抜粋テキスト:
——
花は咲く、修羅の如く・第3話
吉祥寺先生「演技【だけ】やりたいなら君らの場所はここちゃうよ」
意味深な事を言ったな、放送部副顧問。
家に帰ってから母と学校の話をした時、母からうまくやれそう?と聞かれた花奈、やれるといいんだけどと自信無い。
さて、翌日本格的に吉祥寺先生からの指導。瑞希はやる気のないヤツだけど実力は確かだと言う。前の学校で放送部をNコンに連れて行ってるし、何より本人が出た時は優勝してる。え?凄いじゃん。
早速基礎の勉強。文章には正しい読みと言うのがある。Nコンの要項を見たらちゃんと審査基準が書かれている。具体的な例を出して見よう。
「私は学校に行った。だが、その日は休校だった。」
これを品詞分解して、アクセントを考える。日本語アクセント辞典を参考にしろ。で、プロミネンスだ。っていつプロミネンスの話した?ともかくどこを立てるか。
と言う事を吉祥寺先生が例を示した。
おお、納得だな。
次に他者紹介の時の動画を見ての講評。
冬賀:論外。読みにやる気が感じられない。まあ効果音したいって言ってたし。
夏江:アナウンス向きの声はしてる。自分の読みに酔ってるのが伝わってイラっと来る。
秋山:単調で眠くなる。君は頭が良いからアナウンサー部門が良いのでは。
春山:声質が素晴らしい。ただ今の読みは声質でゴリ押ししてるだけ。これでは大会で勝てない。技術が無いと。
——
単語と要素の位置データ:
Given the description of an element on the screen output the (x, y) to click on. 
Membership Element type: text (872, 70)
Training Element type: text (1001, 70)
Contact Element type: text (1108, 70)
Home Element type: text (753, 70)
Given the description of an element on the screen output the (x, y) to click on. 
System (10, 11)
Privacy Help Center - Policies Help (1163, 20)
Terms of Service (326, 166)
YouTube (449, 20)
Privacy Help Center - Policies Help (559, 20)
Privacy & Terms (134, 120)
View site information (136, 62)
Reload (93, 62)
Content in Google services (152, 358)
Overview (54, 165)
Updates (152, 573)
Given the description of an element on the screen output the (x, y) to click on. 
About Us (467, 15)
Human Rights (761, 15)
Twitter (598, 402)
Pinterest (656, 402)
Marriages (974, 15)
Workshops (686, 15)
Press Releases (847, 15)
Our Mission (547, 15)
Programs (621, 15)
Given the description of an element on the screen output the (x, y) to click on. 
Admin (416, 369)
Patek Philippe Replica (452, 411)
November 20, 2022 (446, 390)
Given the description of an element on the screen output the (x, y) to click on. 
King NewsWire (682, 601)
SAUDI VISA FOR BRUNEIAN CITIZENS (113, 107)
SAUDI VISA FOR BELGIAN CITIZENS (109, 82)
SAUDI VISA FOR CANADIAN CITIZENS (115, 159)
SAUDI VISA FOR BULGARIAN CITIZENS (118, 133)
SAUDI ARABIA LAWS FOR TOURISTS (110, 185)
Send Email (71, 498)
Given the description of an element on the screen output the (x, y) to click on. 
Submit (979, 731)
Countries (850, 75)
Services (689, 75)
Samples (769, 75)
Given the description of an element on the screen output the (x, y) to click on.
——
課題 A:
抜粋テキストのうち、"これを品詞分解して、アクセン"から"夏江:アナウンス向きの声はしてる。自分の読みに酔ってるのが伝わってイラっと来る。"までを、両端も含めて書き写しなさい。
課題 B:
抜粋テキストでは、春山の声質はどのように評価されているか。

完全な解答 A:
これを品詞分解して、アクセントを考える。日本語アクセント辞典を参考にしろ。で、プロミネンスだ。っていつプロミネンスの話した?ともかくどこを立てるか。
と言う事を吉祥寺先生が例を示した。
おお、納得だな。
次に他者紹介の時の動画を見ての講評。
冬賀:論外。読みにやる気が感じられない。まあ効果音したいって言ってたし。
夏江:アナウンス向きの声はしてる。自分の読みに酔ってるのが伝わってイラっと来る。

完全な解答 B:
素晴らしいと評価されている。